Au vu de ce qui précède, il ne peut être retenu que le doyen de la faculté d'économie et de management se serait laissé guider par des considérations sans rapport avec les examens ou que son appréciation serait partiale ou arbitraire. En retenant que les circonstances exceptionnelles au sens de l'art. 58 al. 4 du statut faisaient défaut et en prononçant l'élimination de la recourante, le doyen n'a donc pas abusé de son pouvoir d'appréciation.

Le recours sera ainsi rejeté.

5) La recourante plaidant au bénéfice de l'assistance juridique, aucun émolument ne sera mis à sa charge (art. 87 al. 1 LPA ; art. 13 al. 1 du règlement sur les frais, émoluments et indemnités en procédure administrative du 30 juillet 1986 - RFPA - E 5 10.03).

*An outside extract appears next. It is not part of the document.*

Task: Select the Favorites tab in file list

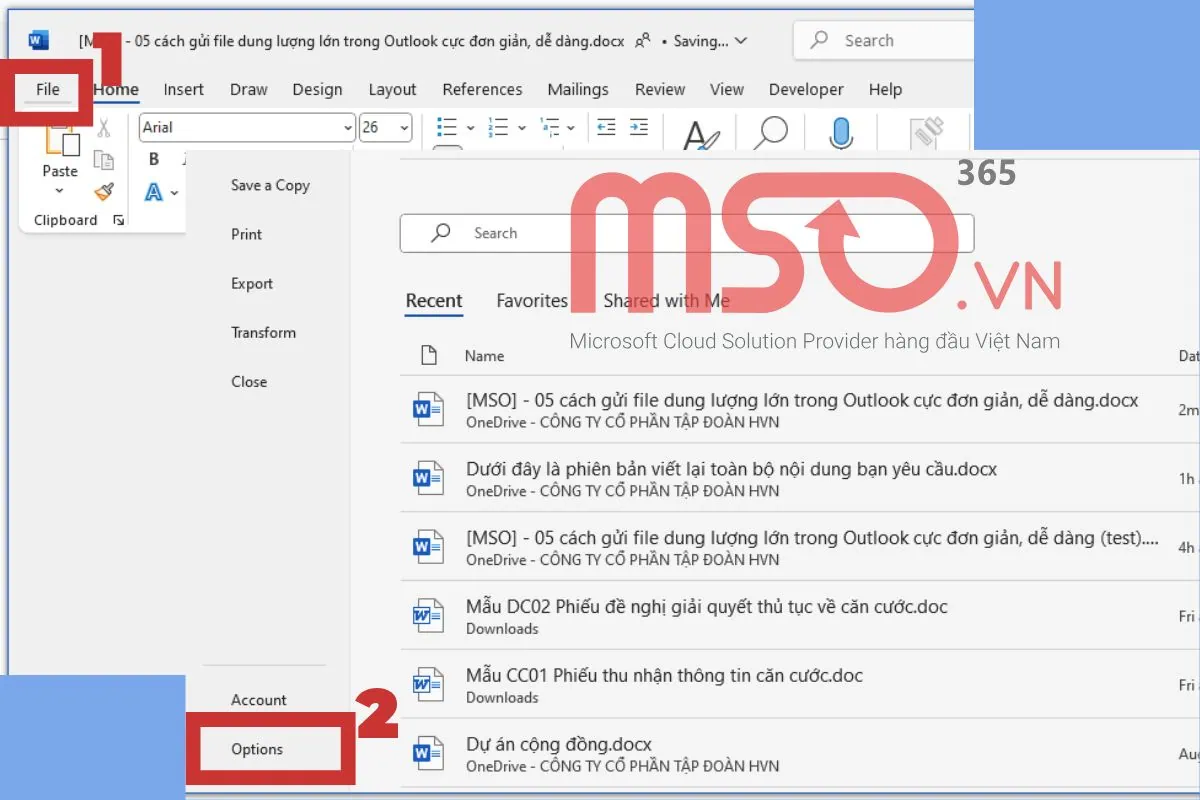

Aucune indemnité de procédure ne lui sera allouée, pas plus qu'à l'université, qui dispose d'un service juridique compétent pour traiter ce type de procédure (art. 87 al. 2 LPA).


* * * * *

PAR CES MOTIFS
LA CHAMBRE ADMINISTRATIVE

à la forme :

déclare recevable le recours interjeté le 8 mars 2019 par Madame A______ contre la décision de l'Université de Genève du 4 février 2019 ;

au fond :

le rejette ;

dit qu'il n'est pas perçu d'émolument, ni alloué d'indemnité de procédure ;

dit que, conformément aux art. 82 ss de la loi fédérale sur le Tribunal fédéral du
17 juin 2005 (LTF - RS 173.110), le présent arrêt peut être porté dans les trente jours qui suivent sa notification par-devant le Tribunal fédéral :

-          par la voie du recours en matière de droit public ;

-          par la voie du recours constitutionnel subsidiaire, aux conditions posées par les art. 113 ss LTF, s'il porte sur le résultat d'examens ou d'autres évaluations des capacités, en matière de scolarité obligatoire, de formation ultérieure ou d'exercice d'une profession (art. 83 let. t LTF) ;

le mémoire de recours doit indiquer les conclusions, motifs et moyens de preuve et porter la signature du recourant ou de son mandataire; il doit être adressé au Tribunal fédéral, 1000 Lausanne 14, par voie postale ou par voie électronique aux conditions de l'art. 42 LTF. Le présent arrêt et les pièces en possession du recourant, invoquées comme moyens de preuve, doivent être joints à l'envoi ;

communique le présent arrêt à Me Cyrielle Friedrich, avocate de la recourante, ainsi qu'à l'Université de Genève.

Siégeant : Mme Krauskopf, présidente, M. Verniory, Mme Cuendet, juges.

 

Au nom de la chambre administrative :

la greffière-juriste :

 

 

S. Hüsler Enz

 

 

la présidente siégeant :

 

 

F. Krauskopf

 

Copie conforme de cet arrêt a été communiquée aux parties.